A sharp drop in bond trading revenue pushed Citigroup Inc fourth-quarter profit far below expectations, highlighting Chief Executive Vikram Pandit's challenges in fully reviving the bank.

The earnings miss by Citigroup, which only survived the financial crisis thanks to a massive taxpayer bailout, stoked concern that the bank has yet to resolve the operational weaknesses that have plagued it for years.

Shares of the No. 3 U.S. bank -- which have rallied strongly over the past year as the U.S. government gradually sold off its stake in the bank -- were down 5.8 percent in morning trading.

The bank's fixed-income revenue alone dropped 58 percent from the third quarter -- compared to a 7.9 percent drop at larger rival JPMorgan Chase & Co, which reported its fourth-quarter earnings on Friday.

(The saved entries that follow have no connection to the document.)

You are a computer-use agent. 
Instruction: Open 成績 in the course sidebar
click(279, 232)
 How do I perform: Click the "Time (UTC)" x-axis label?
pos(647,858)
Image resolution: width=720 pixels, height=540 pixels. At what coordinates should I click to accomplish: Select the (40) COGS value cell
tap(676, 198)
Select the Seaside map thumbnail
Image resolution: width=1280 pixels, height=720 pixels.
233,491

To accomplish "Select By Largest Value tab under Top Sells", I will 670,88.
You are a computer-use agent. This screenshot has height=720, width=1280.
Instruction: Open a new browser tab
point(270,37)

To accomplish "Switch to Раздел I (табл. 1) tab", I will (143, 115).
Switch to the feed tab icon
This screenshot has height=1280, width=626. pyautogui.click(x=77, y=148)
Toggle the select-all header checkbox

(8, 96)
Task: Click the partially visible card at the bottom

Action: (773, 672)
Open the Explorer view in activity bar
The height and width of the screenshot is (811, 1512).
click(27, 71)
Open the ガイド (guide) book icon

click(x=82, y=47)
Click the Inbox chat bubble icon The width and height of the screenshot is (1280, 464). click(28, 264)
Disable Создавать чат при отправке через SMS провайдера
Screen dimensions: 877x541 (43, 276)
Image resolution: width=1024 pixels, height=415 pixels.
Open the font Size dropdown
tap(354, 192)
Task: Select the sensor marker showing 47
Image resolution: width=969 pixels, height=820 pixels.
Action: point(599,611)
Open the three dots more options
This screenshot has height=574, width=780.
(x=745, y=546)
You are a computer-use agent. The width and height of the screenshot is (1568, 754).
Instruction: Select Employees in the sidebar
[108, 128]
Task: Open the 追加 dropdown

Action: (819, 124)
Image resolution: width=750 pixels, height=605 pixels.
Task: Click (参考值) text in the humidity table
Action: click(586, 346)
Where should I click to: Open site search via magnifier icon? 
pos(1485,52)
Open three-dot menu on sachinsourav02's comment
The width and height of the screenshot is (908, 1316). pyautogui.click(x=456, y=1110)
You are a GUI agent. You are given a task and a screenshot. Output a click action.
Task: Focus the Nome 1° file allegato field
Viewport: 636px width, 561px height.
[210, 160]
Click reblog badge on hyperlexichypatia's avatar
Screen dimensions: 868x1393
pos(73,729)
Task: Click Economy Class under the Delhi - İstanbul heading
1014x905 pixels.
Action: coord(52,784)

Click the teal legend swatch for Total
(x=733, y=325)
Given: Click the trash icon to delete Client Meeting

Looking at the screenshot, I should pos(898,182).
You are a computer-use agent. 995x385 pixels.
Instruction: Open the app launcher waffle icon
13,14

"This was one of the weaker quarters for trading," Chief Financial Officer John Gerspach told reporters in a conference call, acknowledging Citi's investment bank has also struggled in other areas like the M&A league tables.

But he argued that trading results tend to ebb and flow, adding that "one quarter doesn't make a trend." Gerspach also forecast that "key hires" made in 2010 would boost securities and trading performance in 2011.

He also said the poor performance had come despite relatively strong volumes.

The bank's weak trading results unsettled investors, who had been reassured by the slight drop at JPMorgan, ahead of other big bank earnings later this week including Goldman Sachs Group Inc on Wednesday, Morgan Stanley on Thursday and Bank of America Corp on Friday.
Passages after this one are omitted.